Problem requirements
Reproduce verbatim every line of the entries below, starting at the line containing "Screen dimensions: 566x828" and running through the final line of the entries.

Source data
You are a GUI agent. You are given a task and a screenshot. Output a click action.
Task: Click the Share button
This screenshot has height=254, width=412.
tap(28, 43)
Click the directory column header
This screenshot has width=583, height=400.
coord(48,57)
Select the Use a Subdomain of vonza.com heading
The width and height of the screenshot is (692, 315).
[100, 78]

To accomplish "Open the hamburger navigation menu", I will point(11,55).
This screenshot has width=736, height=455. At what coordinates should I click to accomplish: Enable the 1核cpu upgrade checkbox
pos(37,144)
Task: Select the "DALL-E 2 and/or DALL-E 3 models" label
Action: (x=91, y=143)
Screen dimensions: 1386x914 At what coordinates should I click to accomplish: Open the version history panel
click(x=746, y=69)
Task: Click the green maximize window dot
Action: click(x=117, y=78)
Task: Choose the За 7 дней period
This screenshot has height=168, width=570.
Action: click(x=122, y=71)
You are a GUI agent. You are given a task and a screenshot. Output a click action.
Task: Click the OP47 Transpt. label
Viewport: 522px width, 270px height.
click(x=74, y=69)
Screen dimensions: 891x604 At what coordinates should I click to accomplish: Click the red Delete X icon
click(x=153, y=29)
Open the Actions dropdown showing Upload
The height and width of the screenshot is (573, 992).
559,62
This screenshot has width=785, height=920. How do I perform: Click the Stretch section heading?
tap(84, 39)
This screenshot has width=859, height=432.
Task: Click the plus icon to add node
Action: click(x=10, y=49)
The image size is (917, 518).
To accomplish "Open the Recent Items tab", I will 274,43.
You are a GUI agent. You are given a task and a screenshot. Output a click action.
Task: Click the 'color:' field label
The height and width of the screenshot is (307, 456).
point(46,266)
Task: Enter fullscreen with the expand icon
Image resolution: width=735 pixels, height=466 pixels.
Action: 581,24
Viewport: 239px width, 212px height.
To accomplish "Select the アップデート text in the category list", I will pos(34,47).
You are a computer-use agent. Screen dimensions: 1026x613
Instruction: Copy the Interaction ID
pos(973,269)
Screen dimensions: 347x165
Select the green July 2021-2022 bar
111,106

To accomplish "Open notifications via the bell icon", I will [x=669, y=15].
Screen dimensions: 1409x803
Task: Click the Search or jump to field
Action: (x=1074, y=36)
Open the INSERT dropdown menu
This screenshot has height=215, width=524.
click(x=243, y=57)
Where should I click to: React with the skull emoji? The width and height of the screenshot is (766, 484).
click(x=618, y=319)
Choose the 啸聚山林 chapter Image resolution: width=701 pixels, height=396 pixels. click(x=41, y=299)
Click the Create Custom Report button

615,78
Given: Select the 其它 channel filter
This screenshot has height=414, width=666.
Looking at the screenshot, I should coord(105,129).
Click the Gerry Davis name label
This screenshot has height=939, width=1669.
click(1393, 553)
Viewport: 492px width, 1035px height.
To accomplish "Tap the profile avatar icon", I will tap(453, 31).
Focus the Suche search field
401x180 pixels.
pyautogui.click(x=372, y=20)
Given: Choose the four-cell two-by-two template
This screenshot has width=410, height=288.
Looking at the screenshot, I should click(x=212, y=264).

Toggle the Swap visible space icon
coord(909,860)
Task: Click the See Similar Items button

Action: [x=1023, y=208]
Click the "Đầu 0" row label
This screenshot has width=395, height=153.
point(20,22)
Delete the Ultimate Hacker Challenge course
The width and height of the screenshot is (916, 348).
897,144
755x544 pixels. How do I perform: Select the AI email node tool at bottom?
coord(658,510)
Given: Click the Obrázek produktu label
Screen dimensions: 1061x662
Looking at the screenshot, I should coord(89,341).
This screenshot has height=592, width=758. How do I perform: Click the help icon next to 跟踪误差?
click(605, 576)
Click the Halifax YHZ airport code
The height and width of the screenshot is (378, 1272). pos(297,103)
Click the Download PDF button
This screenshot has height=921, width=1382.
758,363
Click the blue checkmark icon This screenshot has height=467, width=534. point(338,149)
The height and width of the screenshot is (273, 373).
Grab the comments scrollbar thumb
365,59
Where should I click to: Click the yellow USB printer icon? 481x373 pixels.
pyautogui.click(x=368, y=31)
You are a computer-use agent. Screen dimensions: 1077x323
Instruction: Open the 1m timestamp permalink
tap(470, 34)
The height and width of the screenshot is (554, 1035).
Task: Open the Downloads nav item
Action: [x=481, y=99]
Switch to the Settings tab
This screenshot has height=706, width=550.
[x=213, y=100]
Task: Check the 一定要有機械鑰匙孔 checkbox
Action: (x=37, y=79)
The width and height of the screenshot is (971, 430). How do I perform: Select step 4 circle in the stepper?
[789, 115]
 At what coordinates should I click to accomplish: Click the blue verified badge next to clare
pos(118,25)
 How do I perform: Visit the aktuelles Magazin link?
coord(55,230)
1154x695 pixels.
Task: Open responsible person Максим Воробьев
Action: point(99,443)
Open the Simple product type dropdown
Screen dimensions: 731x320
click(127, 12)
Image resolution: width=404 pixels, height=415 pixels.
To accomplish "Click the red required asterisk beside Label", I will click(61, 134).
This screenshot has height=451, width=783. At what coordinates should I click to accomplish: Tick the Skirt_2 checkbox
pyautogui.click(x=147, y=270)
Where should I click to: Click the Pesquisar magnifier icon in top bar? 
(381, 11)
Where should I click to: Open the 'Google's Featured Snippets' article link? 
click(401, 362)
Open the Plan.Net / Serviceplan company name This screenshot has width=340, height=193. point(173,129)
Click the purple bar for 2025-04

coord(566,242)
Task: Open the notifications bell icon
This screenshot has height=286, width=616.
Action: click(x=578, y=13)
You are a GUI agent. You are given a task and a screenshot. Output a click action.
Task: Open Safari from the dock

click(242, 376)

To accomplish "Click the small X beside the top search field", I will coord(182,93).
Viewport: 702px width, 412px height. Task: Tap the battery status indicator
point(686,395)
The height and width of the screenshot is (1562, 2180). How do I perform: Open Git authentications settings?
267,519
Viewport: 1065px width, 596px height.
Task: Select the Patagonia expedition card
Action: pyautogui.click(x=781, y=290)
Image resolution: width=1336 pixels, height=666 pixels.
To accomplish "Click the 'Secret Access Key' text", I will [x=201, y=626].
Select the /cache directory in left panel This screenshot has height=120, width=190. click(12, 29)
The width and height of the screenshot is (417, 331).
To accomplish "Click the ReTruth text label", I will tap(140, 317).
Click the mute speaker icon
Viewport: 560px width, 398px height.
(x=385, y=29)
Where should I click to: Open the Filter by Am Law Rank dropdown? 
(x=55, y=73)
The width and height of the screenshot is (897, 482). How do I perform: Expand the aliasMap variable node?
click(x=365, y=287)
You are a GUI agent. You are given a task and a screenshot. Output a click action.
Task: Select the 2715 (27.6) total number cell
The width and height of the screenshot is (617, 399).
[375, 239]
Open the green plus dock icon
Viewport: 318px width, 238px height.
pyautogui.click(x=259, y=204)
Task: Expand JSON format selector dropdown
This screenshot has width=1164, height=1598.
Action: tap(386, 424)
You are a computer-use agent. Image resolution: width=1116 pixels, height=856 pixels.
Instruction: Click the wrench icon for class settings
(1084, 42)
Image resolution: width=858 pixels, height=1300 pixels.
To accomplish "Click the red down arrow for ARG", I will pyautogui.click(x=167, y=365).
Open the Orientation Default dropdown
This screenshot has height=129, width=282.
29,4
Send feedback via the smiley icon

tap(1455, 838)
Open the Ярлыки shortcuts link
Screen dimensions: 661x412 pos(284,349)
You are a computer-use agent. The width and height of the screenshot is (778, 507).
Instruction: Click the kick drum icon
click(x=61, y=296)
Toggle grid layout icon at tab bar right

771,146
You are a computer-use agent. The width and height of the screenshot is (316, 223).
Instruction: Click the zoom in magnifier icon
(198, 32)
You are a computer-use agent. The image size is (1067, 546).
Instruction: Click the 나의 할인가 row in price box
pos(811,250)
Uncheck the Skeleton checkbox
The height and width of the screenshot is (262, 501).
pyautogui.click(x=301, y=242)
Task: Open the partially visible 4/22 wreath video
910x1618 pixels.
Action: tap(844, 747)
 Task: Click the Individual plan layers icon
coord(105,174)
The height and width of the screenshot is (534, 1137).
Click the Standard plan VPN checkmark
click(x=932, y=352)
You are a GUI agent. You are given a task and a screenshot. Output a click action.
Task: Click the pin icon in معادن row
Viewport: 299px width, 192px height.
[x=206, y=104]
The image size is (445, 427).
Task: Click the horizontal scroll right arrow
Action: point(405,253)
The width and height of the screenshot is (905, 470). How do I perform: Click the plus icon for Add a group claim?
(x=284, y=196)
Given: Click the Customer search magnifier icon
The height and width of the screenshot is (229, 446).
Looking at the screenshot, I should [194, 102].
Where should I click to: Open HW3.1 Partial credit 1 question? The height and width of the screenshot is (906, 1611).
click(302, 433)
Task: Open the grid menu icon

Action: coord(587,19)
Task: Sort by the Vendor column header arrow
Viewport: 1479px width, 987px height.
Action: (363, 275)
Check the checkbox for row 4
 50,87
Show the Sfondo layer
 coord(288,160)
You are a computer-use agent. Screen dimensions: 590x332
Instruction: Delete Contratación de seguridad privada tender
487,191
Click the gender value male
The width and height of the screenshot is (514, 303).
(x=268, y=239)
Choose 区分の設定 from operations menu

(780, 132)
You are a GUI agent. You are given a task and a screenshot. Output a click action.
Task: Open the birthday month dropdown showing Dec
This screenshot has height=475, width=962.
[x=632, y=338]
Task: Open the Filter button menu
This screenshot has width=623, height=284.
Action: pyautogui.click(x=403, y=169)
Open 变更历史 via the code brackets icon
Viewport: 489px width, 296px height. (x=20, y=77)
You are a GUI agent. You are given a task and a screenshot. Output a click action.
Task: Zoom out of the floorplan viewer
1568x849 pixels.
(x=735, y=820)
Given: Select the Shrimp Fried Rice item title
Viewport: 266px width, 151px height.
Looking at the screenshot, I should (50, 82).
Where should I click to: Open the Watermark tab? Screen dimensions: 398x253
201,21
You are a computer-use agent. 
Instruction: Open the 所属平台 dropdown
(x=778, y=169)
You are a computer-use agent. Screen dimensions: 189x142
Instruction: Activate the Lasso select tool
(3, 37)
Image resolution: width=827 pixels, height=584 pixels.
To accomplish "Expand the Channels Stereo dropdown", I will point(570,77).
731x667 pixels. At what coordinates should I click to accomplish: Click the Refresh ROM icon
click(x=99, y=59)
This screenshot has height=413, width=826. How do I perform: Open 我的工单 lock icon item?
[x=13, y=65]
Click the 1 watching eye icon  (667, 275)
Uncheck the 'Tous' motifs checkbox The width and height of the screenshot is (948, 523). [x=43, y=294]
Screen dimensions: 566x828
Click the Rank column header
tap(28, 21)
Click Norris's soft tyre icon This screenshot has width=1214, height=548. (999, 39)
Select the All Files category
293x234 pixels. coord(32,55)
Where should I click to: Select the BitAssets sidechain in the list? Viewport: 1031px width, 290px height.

Result
Screen dimensions: 566x828
Click the Rank column header
tap(28, 21)
Click Norris's soft tyre icon This screenshot has width=1214, height=548. (999, 39)
Select the All Files category
293x234 pixels. coord(32,55)
Where should I click to: Select the BitAssets sidechain in the list? Viewport: 1031px width, 290px height.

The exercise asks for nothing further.